Himself’s misanthropy is legendary but because he is so purely prejudiced, he is the least prejudiced person I have ever met. Himself never denigrates or disrespects me because I am a woman. It is due instead to some, as perceived by him, deep seeded flaw unique to my own character that has nothing to do with gender, weight, or religion. He is harsh and fussy but the foundation of his interpersonal relationships is his pure experience of a person’s self and not fogged by circumstance of birth or persuasion.

Last week I took pleasure in helping a group of high school students understand about epiphanies and big new ideas. There are no big new ideas this week but I am reminded that the advantages I have struggled to bless my children with have paid off. I am sorry that it takes a group of their sullen brain dead contemporaries to remind me of this. Himself has never had to exchange my cooking or even the love I pray he feels showered with, for restaurant meals or decanters of gin.

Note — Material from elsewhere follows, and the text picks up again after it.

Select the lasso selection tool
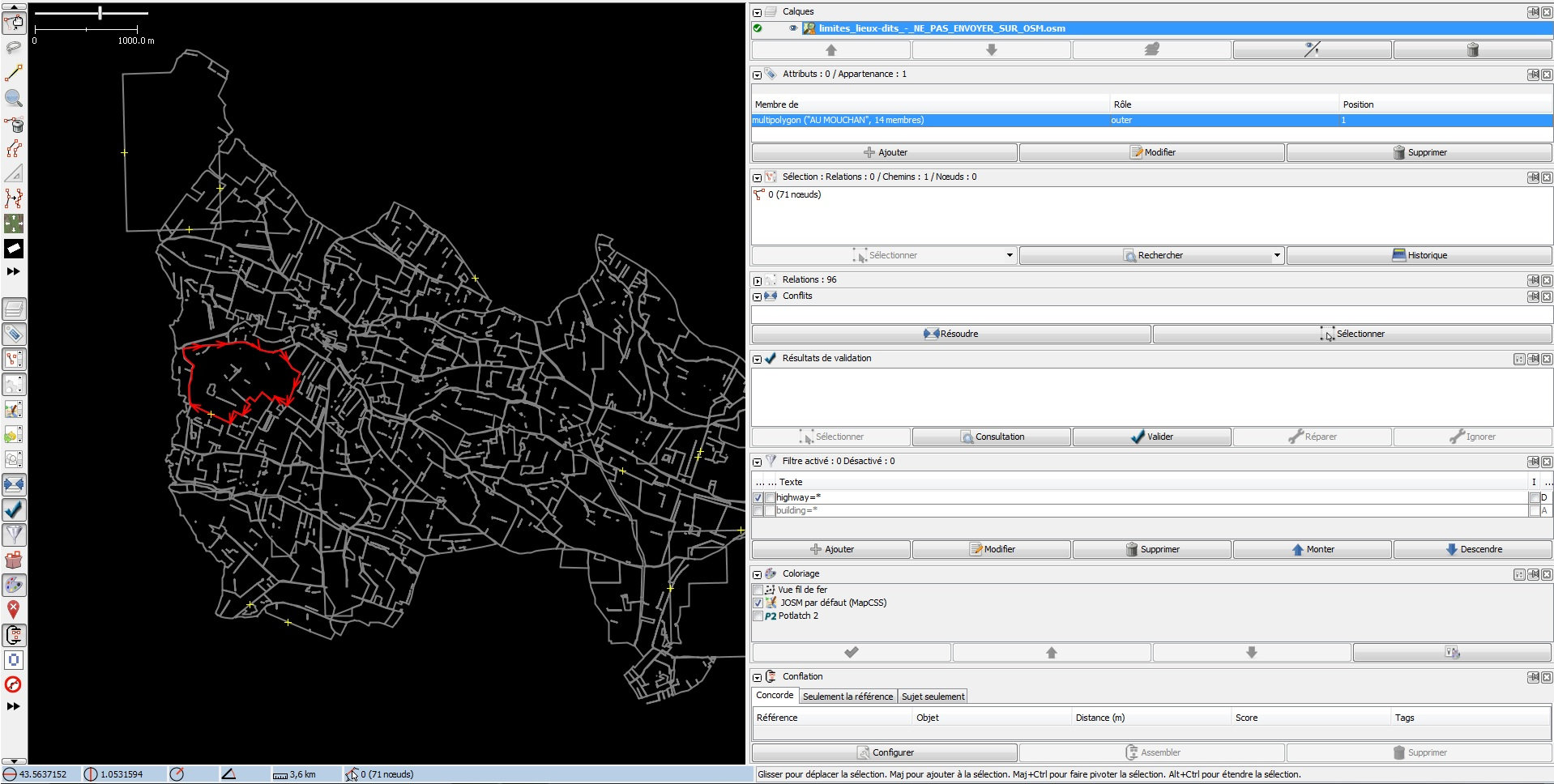Viewport: 1554px width, 784px height. pyautogui.click(x=14, y=48)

I am lucky to be a woman who can love and be loved with no trace of guile or avarice or commerce. I’ve given up on the friggin’ cellphone but at least he’s pretty good about putting the toilet seat down. Maybe there is an epiphany or two in here somewhere. Shabbat Shalom.


1 comment:

John L. Murphy / "FionnchĂș" said...

If I have to be a misanthrope and equal-opportunity misogynist, there's nobody I'd prefer sharing my misery with than you.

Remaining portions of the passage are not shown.